> Task to complete: Reproduce precisely the lines of the listing below, starting with the line that contains "Política de Privacidade" and stopping after the line that contains "Personalizar cookies [button] (41, 33)"; include nothing else.

"""

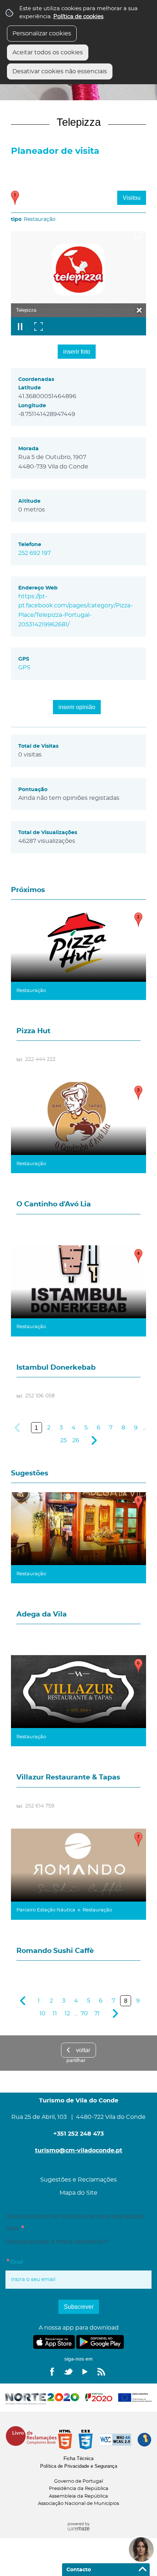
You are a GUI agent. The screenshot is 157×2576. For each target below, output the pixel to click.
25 (63, 1440)
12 (67, 2013)
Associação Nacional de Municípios (78, 2503)
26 (75, 1440)
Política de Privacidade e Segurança (78, 2466)
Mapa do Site (78, 2193)
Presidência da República (78, 2488)
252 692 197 (34, 553)
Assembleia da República (78, 2496)
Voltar (83, 2050)
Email (29, 2261)
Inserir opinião (76, 707)
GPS (24, 667)
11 (55, 2013)
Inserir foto (76, 352)
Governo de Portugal (78, 2481)
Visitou (132, 198)
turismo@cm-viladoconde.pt (78, 2150)
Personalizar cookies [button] (41, 33)
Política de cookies (78, 16)
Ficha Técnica (78, 2458)
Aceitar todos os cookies (47, 52)
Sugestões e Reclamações (78, 2180)
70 (84, 2013)
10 (42, 2013)
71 (97, 2013)
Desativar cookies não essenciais (59, 71)
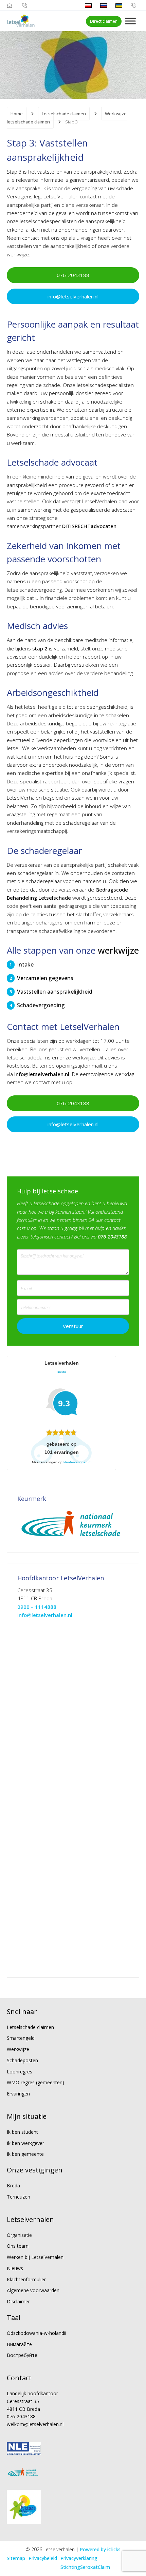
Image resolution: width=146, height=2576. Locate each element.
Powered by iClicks (100, 2549)
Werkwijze (18, 2049)
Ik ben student (22, 2132)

"""

> The completed task:
Política de Privacidade e Segurança (78, 2466)
Mapa do Site (78, 2193)
Presidência da República (78, 2488)
252 692 197 (34, 553)
Assembleia da República (78, 2496)
Voltar (83, 2050)
Email (29, 2261)
Inserir opinião (76, 707)
GPS (24, 667)
11 (55, 2013)
Inserir foto (76, 352)
Governo de Portugal (78, 2481)
Visitou (132, 198)
turismo@cm-viladoconde.pt (78, 2150)
Personalizar cookies [button] (41, 33)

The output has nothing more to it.